Le refus du LKP de participer aux Etats généraux de l’Outre-mer, voulus par le président Nicolas Sarkozy comme une réponse à la crise, l’ambiguïté du discours des principaux dirigeants du collectif quant au statut politique de l’île et la perspective de la prochaine consultation électorale régionale constituent autant de freins à une nouvelle adhésion populaire. AFP.

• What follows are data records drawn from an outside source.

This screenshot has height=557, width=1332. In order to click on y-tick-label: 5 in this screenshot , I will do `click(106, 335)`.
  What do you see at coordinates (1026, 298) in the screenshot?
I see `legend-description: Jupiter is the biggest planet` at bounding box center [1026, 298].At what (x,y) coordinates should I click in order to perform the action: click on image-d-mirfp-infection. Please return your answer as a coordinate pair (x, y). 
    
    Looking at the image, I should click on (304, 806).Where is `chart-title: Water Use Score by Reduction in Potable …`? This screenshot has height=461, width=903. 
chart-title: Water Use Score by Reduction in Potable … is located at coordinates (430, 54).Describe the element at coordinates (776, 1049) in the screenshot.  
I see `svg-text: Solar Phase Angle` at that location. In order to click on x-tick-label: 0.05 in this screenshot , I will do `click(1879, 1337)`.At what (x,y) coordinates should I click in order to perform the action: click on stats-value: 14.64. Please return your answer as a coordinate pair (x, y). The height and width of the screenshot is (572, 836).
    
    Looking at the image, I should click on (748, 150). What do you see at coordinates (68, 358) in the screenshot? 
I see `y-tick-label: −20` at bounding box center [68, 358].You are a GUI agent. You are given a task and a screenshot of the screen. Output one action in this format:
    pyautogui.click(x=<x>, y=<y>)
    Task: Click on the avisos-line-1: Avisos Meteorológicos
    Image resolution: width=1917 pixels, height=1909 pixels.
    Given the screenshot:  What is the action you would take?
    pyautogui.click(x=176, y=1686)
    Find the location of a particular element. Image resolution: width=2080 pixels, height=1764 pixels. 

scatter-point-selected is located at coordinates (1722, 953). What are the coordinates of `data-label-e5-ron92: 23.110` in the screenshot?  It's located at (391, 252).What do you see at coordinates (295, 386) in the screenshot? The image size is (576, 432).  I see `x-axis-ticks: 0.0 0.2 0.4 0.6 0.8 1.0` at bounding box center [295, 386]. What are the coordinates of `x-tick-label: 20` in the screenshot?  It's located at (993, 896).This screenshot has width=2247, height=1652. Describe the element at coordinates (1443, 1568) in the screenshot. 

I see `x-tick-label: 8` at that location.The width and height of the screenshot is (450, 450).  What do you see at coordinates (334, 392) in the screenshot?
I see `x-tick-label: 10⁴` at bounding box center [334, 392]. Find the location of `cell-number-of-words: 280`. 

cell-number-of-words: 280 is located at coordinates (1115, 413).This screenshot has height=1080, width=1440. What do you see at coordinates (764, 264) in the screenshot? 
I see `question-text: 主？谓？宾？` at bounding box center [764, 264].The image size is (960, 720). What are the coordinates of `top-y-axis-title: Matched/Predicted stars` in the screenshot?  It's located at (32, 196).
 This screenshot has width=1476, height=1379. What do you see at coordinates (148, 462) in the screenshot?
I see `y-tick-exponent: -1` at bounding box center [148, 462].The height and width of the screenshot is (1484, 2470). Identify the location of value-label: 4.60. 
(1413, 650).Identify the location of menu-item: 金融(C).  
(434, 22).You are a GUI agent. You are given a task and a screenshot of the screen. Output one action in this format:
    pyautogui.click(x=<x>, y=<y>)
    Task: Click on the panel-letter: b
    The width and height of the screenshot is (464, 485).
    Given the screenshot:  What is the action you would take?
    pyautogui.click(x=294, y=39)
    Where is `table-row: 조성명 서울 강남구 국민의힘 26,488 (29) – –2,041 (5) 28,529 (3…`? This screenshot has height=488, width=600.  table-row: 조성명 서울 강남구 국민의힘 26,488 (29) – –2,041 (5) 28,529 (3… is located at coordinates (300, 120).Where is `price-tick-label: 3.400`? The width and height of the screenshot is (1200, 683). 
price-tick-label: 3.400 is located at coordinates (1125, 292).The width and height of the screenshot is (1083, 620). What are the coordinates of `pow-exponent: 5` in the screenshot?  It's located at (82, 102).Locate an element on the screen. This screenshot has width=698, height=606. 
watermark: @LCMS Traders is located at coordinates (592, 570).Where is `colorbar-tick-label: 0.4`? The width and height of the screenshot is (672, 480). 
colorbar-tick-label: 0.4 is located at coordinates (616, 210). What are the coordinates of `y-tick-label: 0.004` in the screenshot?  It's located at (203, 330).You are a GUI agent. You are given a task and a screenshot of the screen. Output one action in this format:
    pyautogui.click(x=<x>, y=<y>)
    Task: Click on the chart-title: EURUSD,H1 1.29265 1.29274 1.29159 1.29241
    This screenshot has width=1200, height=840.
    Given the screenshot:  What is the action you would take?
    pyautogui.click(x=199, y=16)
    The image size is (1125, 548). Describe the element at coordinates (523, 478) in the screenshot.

Monsieur Eddy NEDELJKOVIC dans une dépêche de l’AFP énumère deux freins à l’action du LKP :
- Le refus de participer aux Etats Généraux et pour cause : l’argumentaire du LKP est tragiquement pauvre et pour ainsi dire réactionnaire
- l’ambiguité du discours qui aura toujours existé mais parfaitement révélé par tous et chacun.
Mais l’objectivité de journaliste confirme aussi que la presse a retrouvé un peu de sérénité. Les chiffres qu’il donne aussi sont révélateurs… loin des 25 000 participants et proche de 5 000.
On sait dorénavant que Monsieur DOMOTA n’a plus la main. Sa capacité de nuisance est cependant encore très grande. L’impact sur la presse nationale aura détourné de la Guadeloupe quelques précieux visiteurs et l’inquiétude des plus humbles demeure.
C’est comme si Monsieur DOMOTA cherchait a apporter son soutien au NON en Martinique.
Si le LKP n’a pas la main, c’est donc à nos élus de jouer, et aussi au Gouvernement ! Espérons que ce seront les bonnes cartes qui seront choisies.
Espérons aussi de tous les Guadeloupéens dans leur propre comportement… le sourire, l’espoir, la volonté de croire à des jours meilleurs.